Wednesday, March 26, 2014

Baseball season used to be, well, more grounded

                              Daylight Saving Time is upon us and spring looms.  It's clear that baseball season is right around the corner and, as I have since I was a very little kid, I'm looking forward to it but with modest optimism.  I've got to be honest ----- it's just not the same anymore.
                              Okay, so the pundits are telling us that the Phillies will be, well, awful.  In fact, some say they are the worst team in baseball this year (at least the worst one that doesn't play in Houston).  I find that hard to believe ----- how they can call a team with more than a few really good players (Cliff Lee, the slowly recovering Cole Hamels Dom Brown, Chase Utley, A J. Burnett, Carlos Ruiz) awful, is beyond me.  I guess I'm simply not as smart as the sportswriters.  Worse yet, unlike them, I have to pay my way into the park.
                              This past winter, my wife and I reupped for our Phillies partial game plan.  We've done that pretty much since the late '70s.  (Yes, I was there for game six of the 1980 World Series when the Phillies, finally, won a world's championship.)  We like going to the park, enjoying the night out and, like spring, hope abounds.
                              As a boy growing up in Glenside, we had two Philadelphia teams to root for.  Connie Mack's A's in the American League and Bob Carpenter's Phillies in the National.  For a while, in the late '40s, the A's actually seemed to be poised to make one more run at the flag for their elderly owner-manager.  In 1948, they were in the thick of the pennant race all the way until Labor Day ------ the Indians finally won it.
                             And while this was going on, the Phillies jettisoned racist manager Ben Chapman and brought in college man Eddie Sawyer to guide their young and talented team toward better days.  Richie Ashburn, Robin Roberts, Del Ennis, Granny Hamner, Dick Sisler, Puddin' Head Jones, Andy Seminick ----- this was a team to get excited about.
                             But in Philadelphia, you were a fan of whatever team your father supported, and in our case that was the Athletics.  In fact, research showed that Republicans supported the A's, Democrats backed the Phillies.  And in the late '40s, early '50s (odd as it may seem today) there was a Republican (Bernard Samuel) in the mayor's office at City Hall.
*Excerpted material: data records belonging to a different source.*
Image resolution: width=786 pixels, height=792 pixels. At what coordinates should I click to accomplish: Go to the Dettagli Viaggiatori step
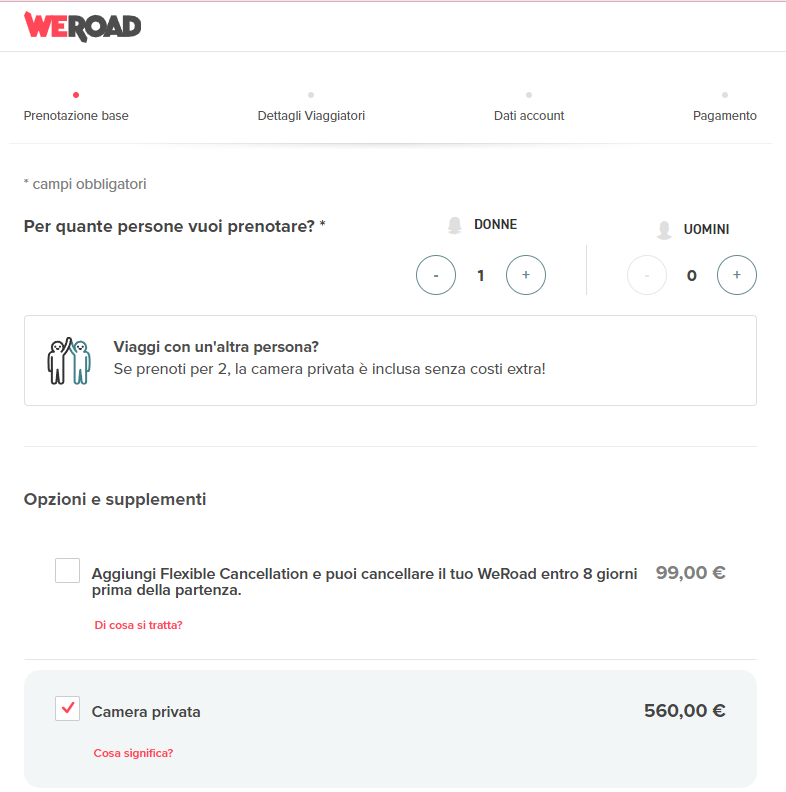click(x=311, y=116)
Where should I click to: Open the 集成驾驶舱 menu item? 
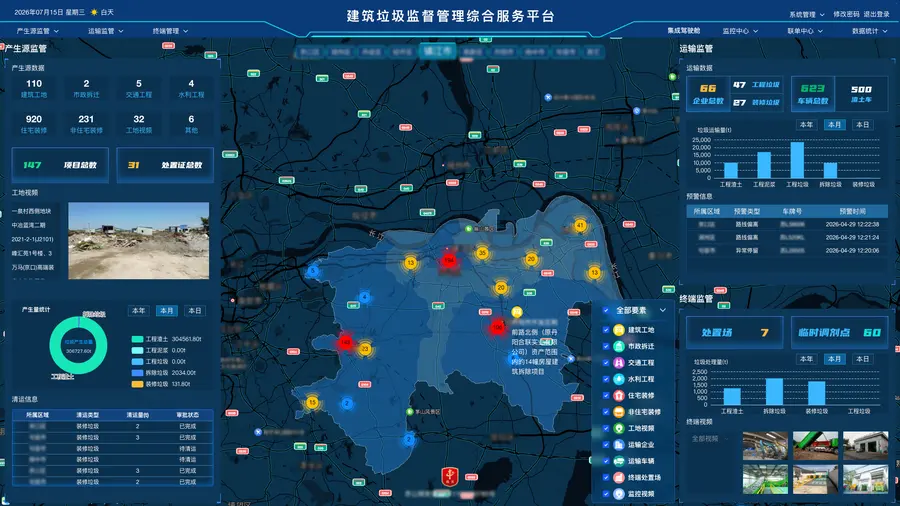(x=684, y=31)
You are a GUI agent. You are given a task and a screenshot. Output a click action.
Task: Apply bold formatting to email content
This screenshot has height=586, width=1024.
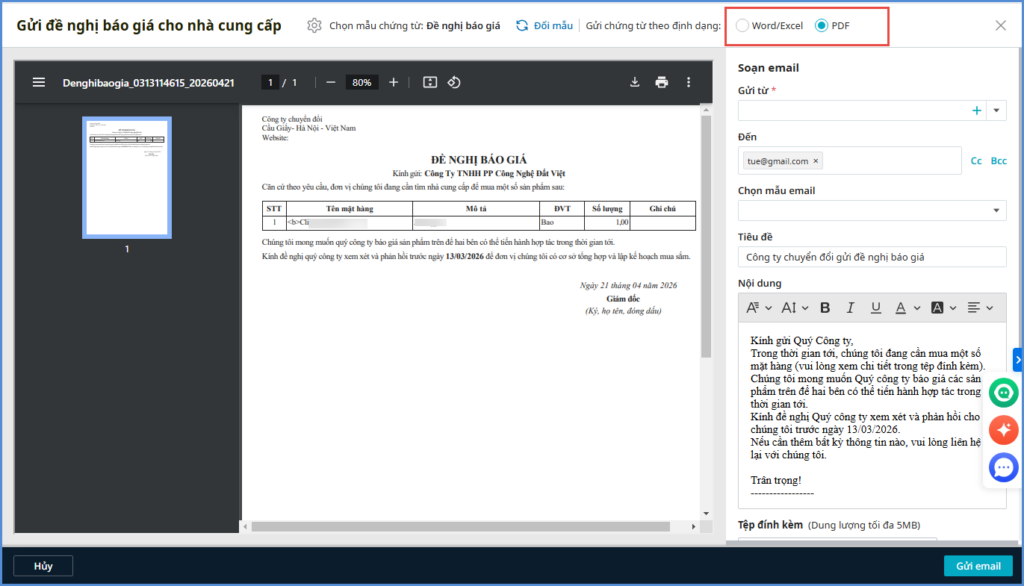[825, 308]
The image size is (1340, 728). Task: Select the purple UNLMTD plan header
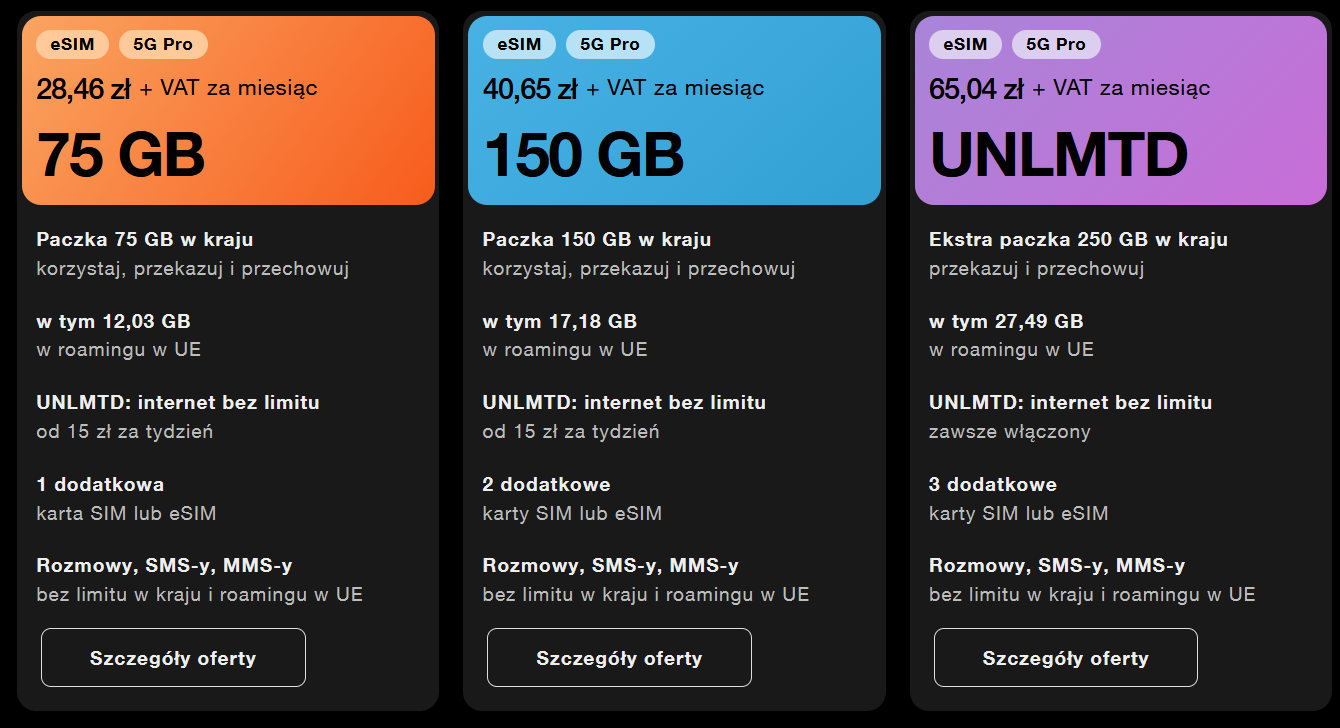point(1121,110)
                             So when the 1950 season rolled around, the sports pundits (the ancestors of today's deep thinkers) picked the A's to win the American League (it was Mr. Mack's 50th year as skipper) and the Phils to finish somewhere around third or fourth place.
                             As it turned out, the A's were dreadful ----- they lost over 100 games ------ and the Phillies won the pennant when Dick Sisler parked one in the left field seats at Brooklyn's Ebbetts Field for the pennant on the last day of the season.
                             I was conflicted at first.  I wanted to root for the A's.  I wanted to get all their Bowman baseball cards.  Bobby Shantz was a favorite, ditto Ferris Fain, Sam Chapman, Eddie Joost.  And I did.  But I found myself gravitating toward getting all the Phillies cards I could find, too.  In fact I decided that outfielder Del Ennis was my favorite Phillie and that meant his card would be hard to find, and it was.
                             That summer, when I was just 9, was amazing.  The Phillies (really pretty dreadful for most of my life) were the talk of the town.  Their new red pinstriped uniforms were cool and the red cap with the script "P" in white on it was a "must-have" for all the kids.
                             The players of that day were our idols, but they still seemed accessible.  Many of them lived in the neighborhoods throughout the city.  Ennis was from Olney, lived locally.  Schantz was from Pottstown, settled in Ambler.  Robin Roberts lived in Meadowbrook.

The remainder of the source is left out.